Like the centrepiece of a jigsaw puzzle, Six fits perfectly into the Karanghape community. She sees and connects with almost the full array of the street.
She knows the homeless and the beggars by name, and notes they often aren’t the same people.
“These Christians come around once a week handing out pizza, food and often money. They have signs saying ‘for the homeless only’, but how do you know if someone’s homeless? When I was homeless, I’d often wear a suit. I figured if I was going to be homeless, I’d wear the best outfit I got,” she says.
The street is known for being a bit alternative, a bit edgy, filled with people who just seem a bit more mysterious than the matching white frocks down at the Viaduct.
Homelessness has been present here for as long as most the community can remember. In recent history, K Rd was seen as a red-light district as well.
When I first moved to Auckland, there were
three prominent strip clubs on the street. There was a porn cinema, too.

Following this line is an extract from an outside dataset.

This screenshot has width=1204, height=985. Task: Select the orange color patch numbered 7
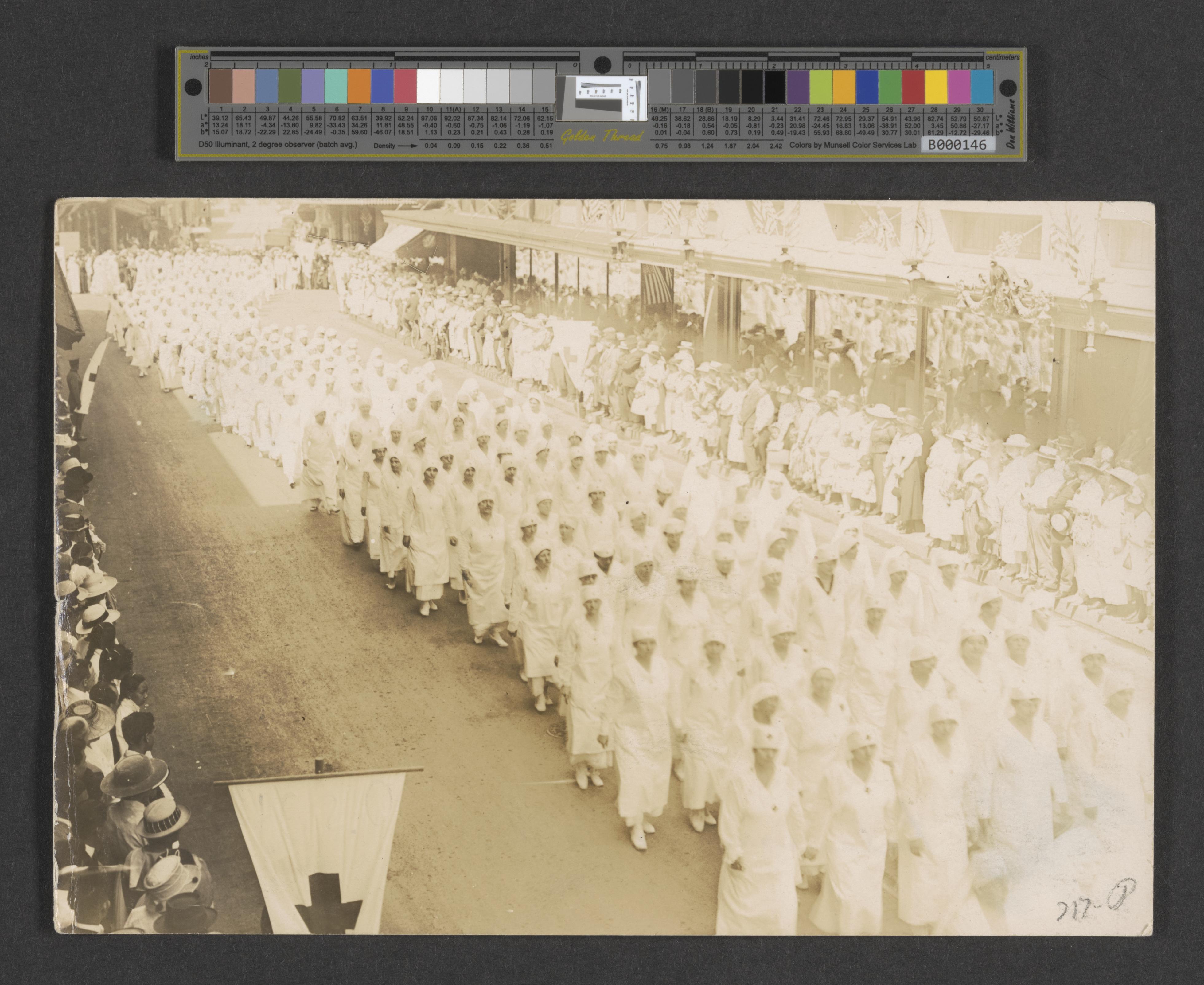359,86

I used to work early shifts at the Stuff newsroom, which sat at the end of K Rd. I’d arrive each morning as the women of the street would start heading off from their spot, at about 6am.
In 2015, the Las Vegas Strip Club closed its doors. It was remembered as ‘‘legendary’’ in its obituary, and for some reason its sign – ‘‘the Vegas girl’’ – still adorns its old building.

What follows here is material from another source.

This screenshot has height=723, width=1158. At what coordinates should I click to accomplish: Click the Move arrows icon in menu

Strip bar Mermaids closed, too. Its premises, with the same blacked out windows, now looks abandoned. Apparently, it’s been converted into some form of housing.
And the last time I dragged myself to the office before 7am, the streets were noticeably empty.
Even Calendar Girls left its prime spot on the intersection of Karangahape Rd and Pitt St. It moved upstairs, making way for a family-friendly pub serving a range of craft beer.
I ask Six if she, from her vantage on Karangahape Road itself, feels the street changing as fast as I can see it each day as I walk through. She says yes, it’s different. But change is not a bad thing. And, she says, it isn’t really changing that fast. She reckons it’s still one of the easiest places to find cannabis.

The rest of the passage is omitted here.